• _Study text_:
────

American actor and producer (born 1953)

Thomas Edward Hulce (/'hʊls/; born December 6, 1953) is an American actor and theater producer. He is best known for his portrayal of Wolfgang Amadeus Mozart in the Academy Award-winning film Amadeus (1984), as well as the roles of Larry "Pinto" Kroger in Animal House (1978), Larry Buckman in Parenthood (1989), and Quasimodo in Disney's animated film The Hunchback of Notre Dame (1996). Hulce's awards include an Emmy Award for The Heidi Chronicles, a 2007 Tony Award for Best Musical as a lead producer for Spring Awakening, an Academy Award nomination for Best Actor for Amadeus, and four Golden Globe nominations.

==Early life==
Hulce was born in Detroit, Michigan, and was raised in nearby Plymouth, the youngest of four children. His mother, Joanna Winkleman, sang briefly with Phil Spitalny's All-Girl Orchestra, and his father, Raymond Albert Hulce, worked for the Ford Motor Company. As a child, he wanted to be a singer, but switched to acting after his voice broke. As a teen, Hulce spent a year at the Interlochen Arts Academy before entering Beloit College. He then studied acting at the North Carolina School of the Arts, but left without a degree in 1973.

────

• _Collected data entries_:
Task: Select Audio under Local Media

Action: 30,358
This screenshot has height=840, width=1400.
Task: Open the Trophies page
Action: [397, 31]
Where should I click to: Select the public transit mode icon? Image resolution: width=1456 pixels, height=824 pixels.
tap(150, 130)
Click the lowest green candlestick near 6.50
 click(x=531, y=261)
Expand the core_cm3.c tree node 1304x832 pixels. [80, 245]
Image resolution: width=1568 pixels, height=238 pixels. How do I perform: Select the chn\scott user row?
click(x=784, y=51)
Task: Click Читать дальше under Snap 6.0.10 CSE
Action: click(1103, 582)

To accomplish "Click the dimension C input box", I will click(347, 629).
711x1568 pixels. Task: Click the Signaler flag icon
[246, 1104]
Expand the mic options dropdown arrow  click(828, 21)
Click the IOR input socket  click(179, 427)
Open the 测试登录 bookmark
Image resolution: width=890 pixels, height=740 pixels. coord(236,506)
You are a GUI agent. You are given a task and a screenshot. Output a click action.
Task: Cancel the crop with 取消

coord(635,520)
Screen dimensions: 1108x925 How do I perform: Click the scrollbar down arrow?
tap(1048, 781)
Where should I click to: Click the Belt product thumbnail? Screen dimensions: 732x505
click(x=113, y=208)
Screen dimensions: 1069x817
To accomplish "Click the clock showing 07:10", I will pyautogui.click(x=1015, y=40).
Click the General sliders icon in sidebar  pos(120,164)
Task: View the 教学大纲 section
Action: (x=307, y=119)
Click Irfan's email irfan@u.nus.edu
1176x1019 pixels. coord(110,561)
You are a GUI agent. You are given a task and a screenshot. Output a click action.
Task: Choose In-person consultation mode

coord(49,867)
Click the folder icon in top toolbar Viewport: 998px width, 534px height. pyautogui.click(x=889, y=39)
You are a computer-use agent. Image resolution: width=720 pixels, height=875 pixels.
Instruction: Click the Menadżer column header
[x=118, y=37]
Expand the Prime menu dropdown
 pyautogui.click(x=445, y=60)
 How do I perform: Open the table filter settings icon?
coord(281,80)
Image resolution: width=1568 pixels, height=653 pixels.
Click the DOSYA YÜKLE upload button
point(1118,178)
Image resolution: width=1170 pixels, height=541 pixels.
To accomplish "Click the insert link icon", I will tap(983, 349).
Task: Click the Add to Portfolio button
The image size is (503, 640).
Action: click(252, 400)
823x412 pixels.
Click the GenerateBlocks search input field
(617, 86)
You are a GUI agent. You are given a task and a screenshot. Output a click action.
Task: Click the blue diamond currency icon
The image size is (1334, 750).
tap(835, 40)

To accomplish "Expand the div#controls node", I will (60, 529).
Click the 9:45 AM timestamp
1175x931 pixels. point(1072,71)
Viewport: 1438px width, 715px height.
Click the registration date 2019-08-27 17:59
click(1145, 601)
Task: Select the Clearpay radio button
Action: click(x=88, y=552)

────

• _Questions_:
**1)** In the passage on Thomas Hulce, where did he spend a year as a teenager before entering Beloit College?
**2)** Reproduce the passage on Thomas Hulce word for word, starting at "Thomas Edward Hulce" and ending at "Golden Globe nominations.".

• _Answers to each task_:
**1)** At the Interlochen Arts Academy.

**2)**
Thomas Edward Hulce (/'hʊls/; born December 6, 1953) is an American actor and theater producer. He is best known for his portrayal of Wolfgang Amadeus Mozart in the Academy Award-winning film Amadeus (1984), as well as the roles of Larry "Pinto" Kroger in Animal House (1978), Larry Buckman in Parenthood (1989), and Quasimodo in Disney's animated film The Hunchback of Notre Dame (1996). Hulce's awards include an Emmy Award for The Heidi Chronicles, a 2007 Tony Award for Best Musical as a lead producer for Spring Awakening, an Academy Award nomination for Best Actor for Amadeus, and four Golden Globe nominations.